Soufflé! Happy new year!

It's been a little while (soz, xmas and all that) and the baking has been happening but I've not been a blogging. So here goes with a few little catch ups, most recent first!

Last night Mr B and I stayed in at NY for the first time in about 7 years. It was actually a lovely evening, and I made a big old game pie (delicious, post to come) and passionfruit soufflé for pud.

Here the little blighters are in all their vertiginous glory...

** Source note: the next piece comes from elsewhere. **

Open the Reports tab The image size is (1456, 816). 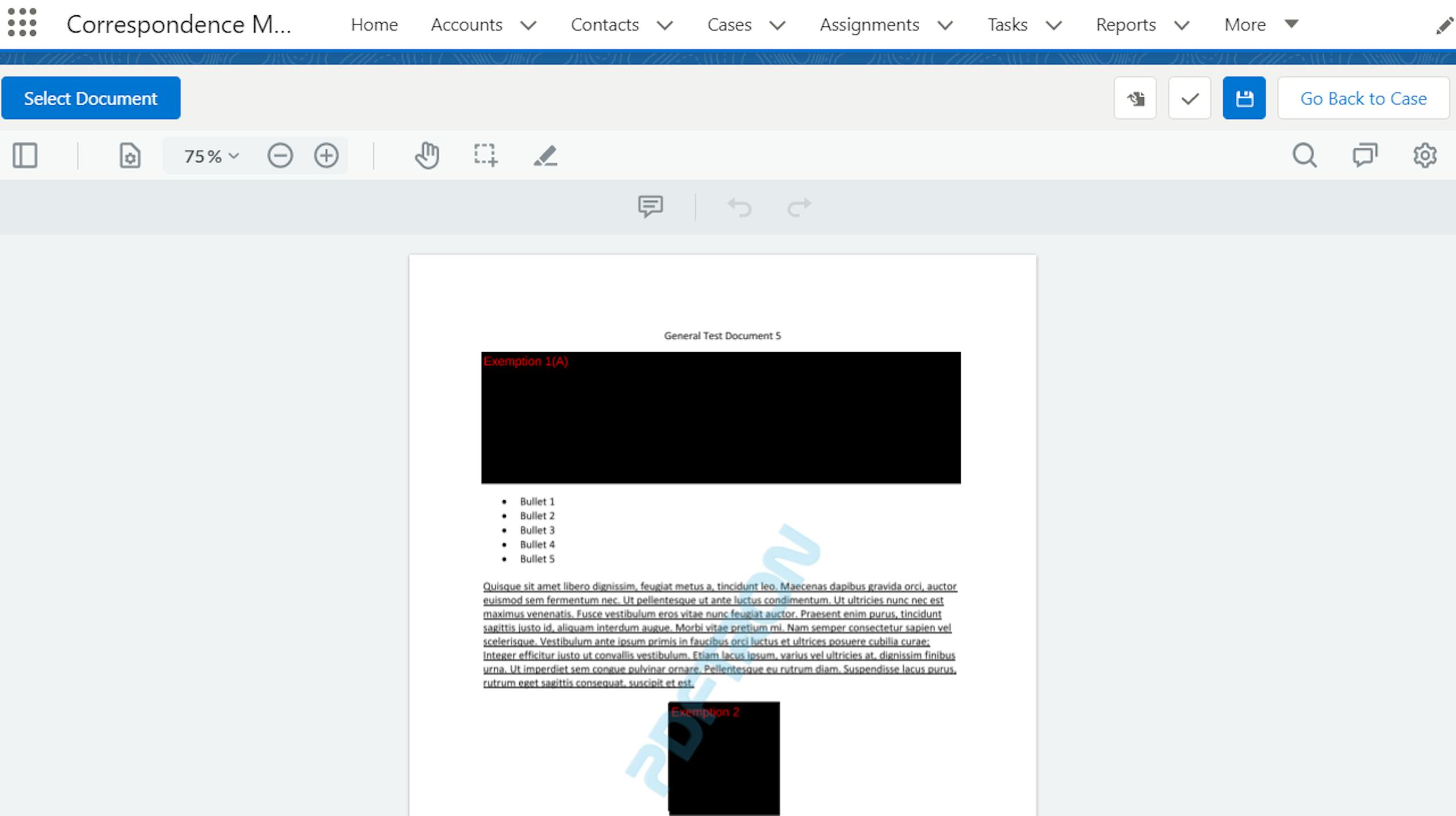point(1126,24)
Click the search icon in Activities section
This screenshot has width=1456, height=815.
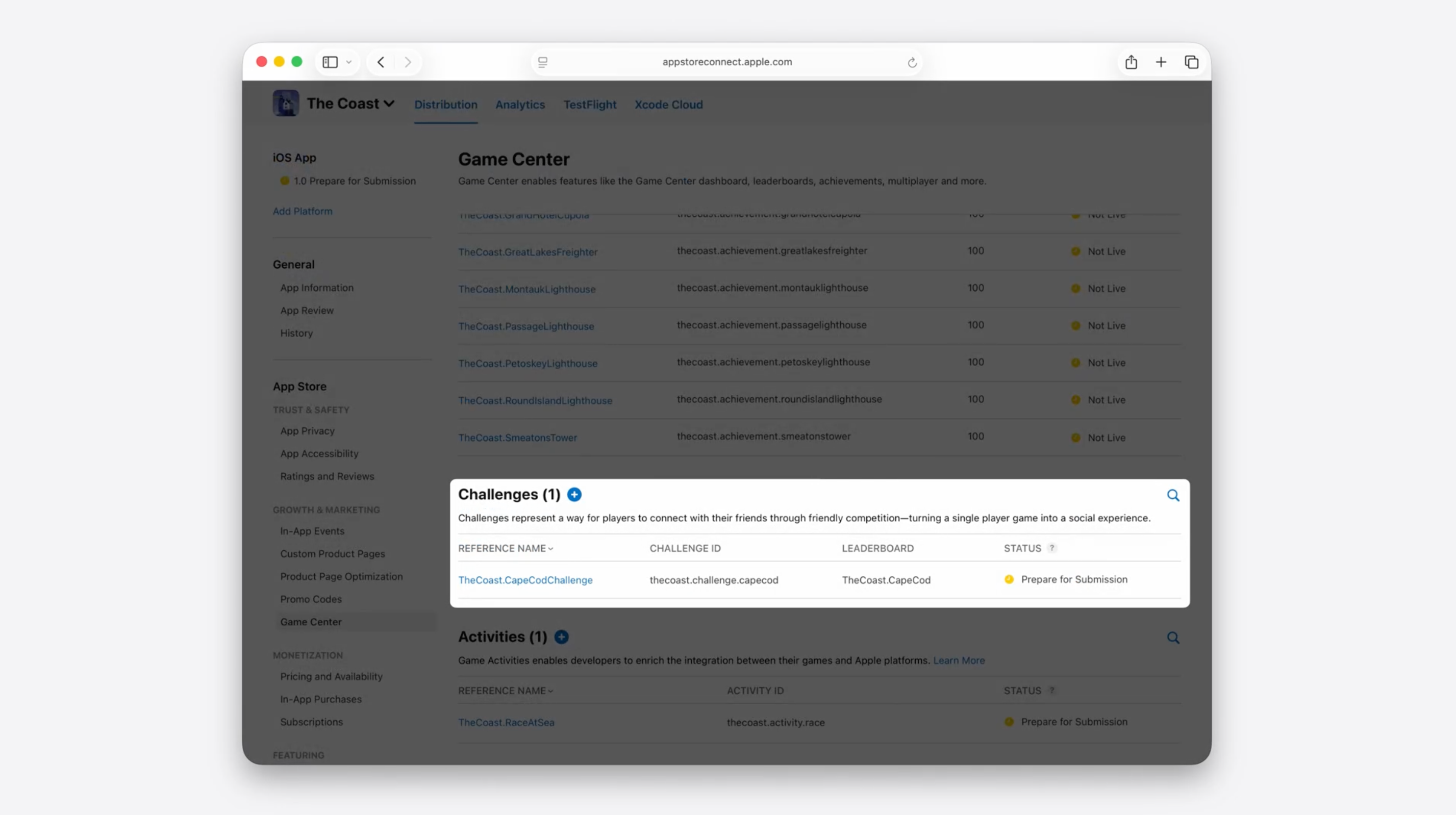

I served them with a little scoop of ice cream and the seeds from the passionfruit spooned over. They were my first foray into soufflé and won't be my last, I loved their lightness after a gurt big old main course. Yum. The recipe is from Allegra McEvedy (I got her book for Chrimbo and it is a great go-to, reminds me a bit of Nigella's How To Eat). It's just 2 eggs, separated: into the yolks whisk 2 tbsp passionfruit juice and 2 tbsp sugar, then whisk the whites up with 1 tbsp sugar til stiff, fold gently together and bake in buttered sugared ramekins for 12 minutes at 160. I was tres excited when they had actually risen! I'm already thinking of different flavours; raspberry or lemon would work well, or maybe bergamot with an earl grey tuile?! Maybe if I'm feeling fancy!!

Today is a fasting day so this is a little painful to look through pics to post... got some Christmas calorie induced expansion to shift!